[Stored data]

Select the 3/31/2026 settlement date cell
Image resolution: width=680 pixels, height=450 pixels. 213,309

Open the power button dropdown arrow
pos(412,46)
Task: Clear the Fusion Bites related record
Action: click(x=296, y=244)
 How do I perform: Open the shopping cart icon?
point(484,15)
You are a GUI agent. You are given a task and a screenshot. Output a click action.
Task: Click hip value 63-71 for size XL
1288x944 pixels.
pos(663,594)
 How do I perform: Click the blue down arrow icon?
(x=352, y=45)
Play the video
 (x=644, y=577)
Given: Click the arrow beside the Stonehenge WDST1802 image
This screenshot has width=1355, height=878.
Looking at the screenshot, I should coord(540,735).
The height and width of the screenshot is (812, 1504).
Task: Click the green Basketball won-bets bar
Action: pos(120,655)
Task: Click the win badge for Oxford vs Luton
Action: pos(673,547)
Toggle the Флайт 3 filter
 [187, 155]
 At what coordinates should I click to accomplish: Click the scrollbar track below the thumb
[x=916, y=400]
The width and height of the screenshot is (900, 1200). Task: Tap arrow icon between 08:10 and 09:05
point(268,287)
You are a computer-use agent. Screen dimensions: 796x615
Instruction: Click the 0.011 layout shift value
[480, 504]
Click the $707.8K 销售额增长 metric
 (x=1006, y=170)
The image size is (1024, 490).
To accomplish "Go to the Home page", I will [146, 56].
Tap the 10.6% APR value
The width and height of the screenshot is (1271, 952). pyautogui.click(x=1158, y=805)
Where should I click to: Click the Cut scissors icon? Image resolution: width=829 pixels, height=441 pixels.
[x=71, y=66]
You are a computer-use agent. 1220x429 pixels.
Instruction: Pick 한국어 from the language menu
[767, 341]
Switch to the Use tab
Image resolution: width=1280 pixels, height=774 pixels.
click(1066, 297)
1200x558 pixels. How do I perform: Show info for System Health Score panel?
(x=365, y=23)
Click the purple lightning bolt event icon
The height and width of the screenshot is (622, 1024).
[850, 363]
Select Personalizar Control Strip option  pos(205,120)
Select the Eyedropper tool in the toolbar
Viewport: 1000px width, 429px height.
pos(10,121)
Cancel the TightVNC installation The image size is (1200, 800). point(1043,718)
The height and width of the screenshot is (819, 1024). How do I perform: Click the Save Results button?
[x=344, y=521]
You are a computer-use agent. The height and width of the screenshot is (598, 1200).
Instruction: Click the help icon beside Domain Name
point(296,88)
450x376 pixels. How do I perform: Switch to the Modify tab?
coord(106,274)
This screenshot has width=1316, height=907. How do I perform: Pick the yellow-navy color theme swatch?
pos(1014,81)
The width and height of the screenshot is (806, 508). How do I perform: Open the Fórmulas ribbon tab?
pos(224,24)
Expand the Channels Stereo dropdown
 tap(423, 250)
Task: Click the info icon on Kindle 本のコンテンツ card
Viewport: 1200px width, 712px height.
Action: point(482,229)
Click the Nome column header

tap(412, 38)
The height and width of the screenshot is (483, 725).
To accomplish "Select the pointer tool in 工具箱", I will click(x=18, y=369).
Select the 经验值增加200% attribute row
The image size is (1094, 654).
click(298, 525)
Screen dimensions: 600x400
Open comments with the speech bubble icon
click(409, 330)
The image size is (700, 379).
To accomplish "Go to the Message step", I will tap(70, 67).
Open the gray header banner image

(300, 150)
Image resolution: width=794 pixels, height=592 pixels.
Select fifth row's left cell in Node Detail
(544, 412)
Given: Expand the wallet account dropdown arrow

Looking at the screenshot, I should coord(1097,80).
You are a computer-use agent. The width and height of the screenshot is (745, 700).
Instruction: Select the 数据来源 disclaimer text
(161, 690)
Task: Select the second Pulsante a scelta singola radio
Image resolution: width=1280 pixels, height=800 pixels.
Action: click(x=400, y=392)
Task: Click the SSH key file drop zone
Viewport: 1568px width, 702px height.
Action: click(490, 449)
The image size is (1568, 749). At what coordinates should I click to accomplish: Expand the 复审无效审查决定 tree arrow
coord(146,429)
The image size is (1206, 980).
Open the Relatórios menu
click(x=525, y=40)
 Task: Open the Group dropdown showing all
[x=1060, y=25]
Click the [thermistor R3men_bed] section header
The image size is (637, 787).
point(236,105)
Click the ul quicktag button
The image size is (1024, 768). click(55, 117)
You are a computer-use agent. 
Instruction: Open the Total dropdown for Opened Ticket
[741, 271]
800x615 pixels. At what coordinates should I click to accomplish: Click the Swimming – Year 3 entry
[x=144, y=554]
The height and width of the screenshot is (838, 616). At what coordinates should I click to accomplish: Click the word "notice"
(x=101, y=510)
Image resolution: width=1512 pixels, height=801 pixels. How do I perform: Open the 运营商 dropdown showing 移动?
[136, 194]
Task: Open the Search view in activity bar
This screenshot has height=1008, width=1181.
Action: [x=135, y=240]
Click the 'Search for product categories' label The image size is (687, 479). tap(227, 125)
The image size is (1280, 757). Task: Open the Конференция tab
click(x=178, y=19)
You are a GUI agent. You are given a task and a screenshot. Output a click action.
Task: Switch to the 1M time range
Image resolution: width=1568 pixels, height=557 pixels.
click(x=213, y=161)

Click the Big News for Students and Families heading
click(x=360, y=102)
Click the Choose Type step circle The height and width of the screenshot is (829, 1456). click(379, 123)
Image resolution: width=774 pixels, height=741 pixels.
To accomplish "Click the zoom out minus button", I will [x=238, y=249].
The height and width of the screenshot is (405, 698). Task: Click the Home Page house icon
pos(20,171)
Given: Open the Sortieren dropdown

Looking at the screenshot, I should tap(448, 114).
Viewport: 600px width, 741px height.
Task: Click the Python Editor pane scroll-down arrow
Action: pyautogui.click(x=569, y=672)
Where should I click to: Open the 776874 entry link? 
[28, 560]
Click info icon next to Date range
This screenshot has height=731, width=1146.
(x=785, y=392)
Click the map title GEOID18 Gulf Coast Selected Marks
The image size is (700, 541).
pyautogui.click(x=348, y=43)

Task statement: Scan the lines above for the word "dimensions" and copy every one where it occurs.

Completed exercise:
You are a computer-use agent. Screen dimensions: 796x615
Screen dimensions: 600x400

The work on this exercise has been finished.